The first of these landmarks is the appearance of the dry land,
or, in geological language, the commencement of the process of
upheaval. At the close of the second day the earth was, in all
probability, as we have seen, a globe internally molten, but
having a solid crust which was uniformly covered with a layer of
water, and surrounded by an atmosphere which, though it had parted
with some of its ingredients, was still very much more complex,
more dense, and more extensive than it is at present. The newly
condensed waters would rest on the surface of the primeval rock,
whatever that rock might be. The internal heat conducted through
it would keep the waters in a state of intense ebullition, and at
the same time their surface would be agitated by violent
atmospheric currents as the heated air ascended, and was replaced
by cooler air from the outer regions of the atmosphere. Under
these circumstances the water would dissolve or wear down portions
of the newly-formed rock on which it rested. At the same time the
steam, which would be continually rising from the boiling ocean,
would descend from the upper regions of the atmosphere in the form
of rain, and bring with it in solution considerable quantities of
those elements which still existed in the form of vapour, just as
rain now brings down ammonia and carbonic acid which it has
absorbed in its passage through the atmosphere. New combinations
would thus be formed between the materials dissolved or abraded by
the ocean and those brought down by the rain.

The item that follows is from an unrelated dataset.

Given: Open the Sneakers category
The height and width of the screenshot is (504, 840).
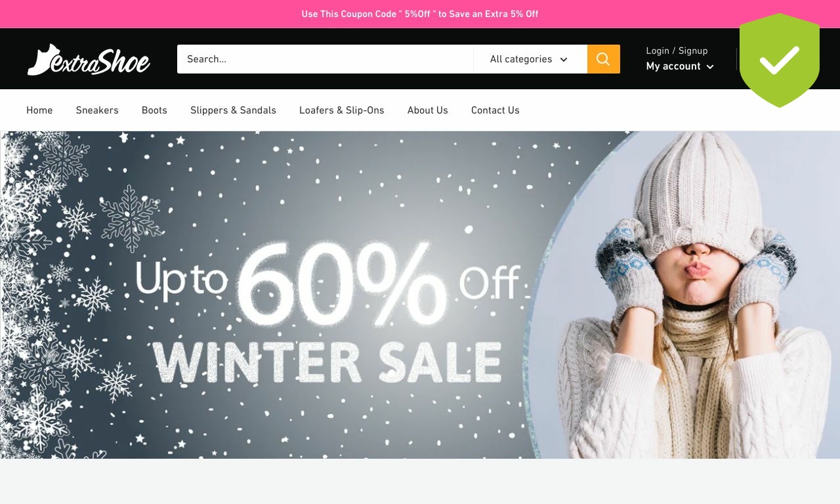Looking at the screenshot, I should 97,110.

When these
combinations had reached a certain amount they would be deposited
in the form of mud upon the bed of the ocean, and thus the
earliest sedimentary rocks would be formed. As the temperature
gradually decreased, the character of these combinations would
probably be changed, and at the same time the atmosphere would be
diminished in volume and density, and become more pure by the
absorption of a large portion of its original constituents, which
would have been incorporated into various minerals.

The earliest sedimentary rock with which we are acquainted at
present is what is known as the Laurentian formation. [Footnote:
The whole of the geological details in this section are taken from
Sir C. Lyell's Geology for Students.] It occupies an area of
200,000 square miles north of the St. Lawrence; and is also traced
into the United States and the western highlands of Scotland and
some of the adjacent isles. It is divided into two sections--the
Upper and Lower Laurentian. It is not certain that it is really
the oldest rock; for as every sedimentary rock is formed of the
debris of preceding rocks, it is very possible that all the
exposed portions of some older rocks may have been decomposed and
worn away; but it is the oldest yet known. The thickness of the
lower portion is estimated at 20,000 feet, or nearly four miles,
while the Upper Laurentian beds are 10,000 feet thick. At this
point we meet with the first traces of that process of upheaval
and subsidence which has ever since been going on in the earth.
The Lower Laurentian rocks had been displaced from their original
horizontal position before the Upper Laurentian were deposited
upon them.

This process of upheaval of some parts of the earth, accompanied
with subsidence in other parts, is one which cannot be accounted
for by any natural laws with which we are acquainted. It is in all
probability the result of a series of changes which are taking
place in the interior of the earth, but of which we know nothing
at all. It is in the commencement of this series of changes that
we trace that direct interference of the Creator--which is
indicated by the command, "Let the waters under the firmament be
gathered together into one place, and let the dry land appear." We
have not, however, any means of ascertaining how long a period
elapsed before the process of upheaval reached the point at which
the land would rise above the surface of the ocean.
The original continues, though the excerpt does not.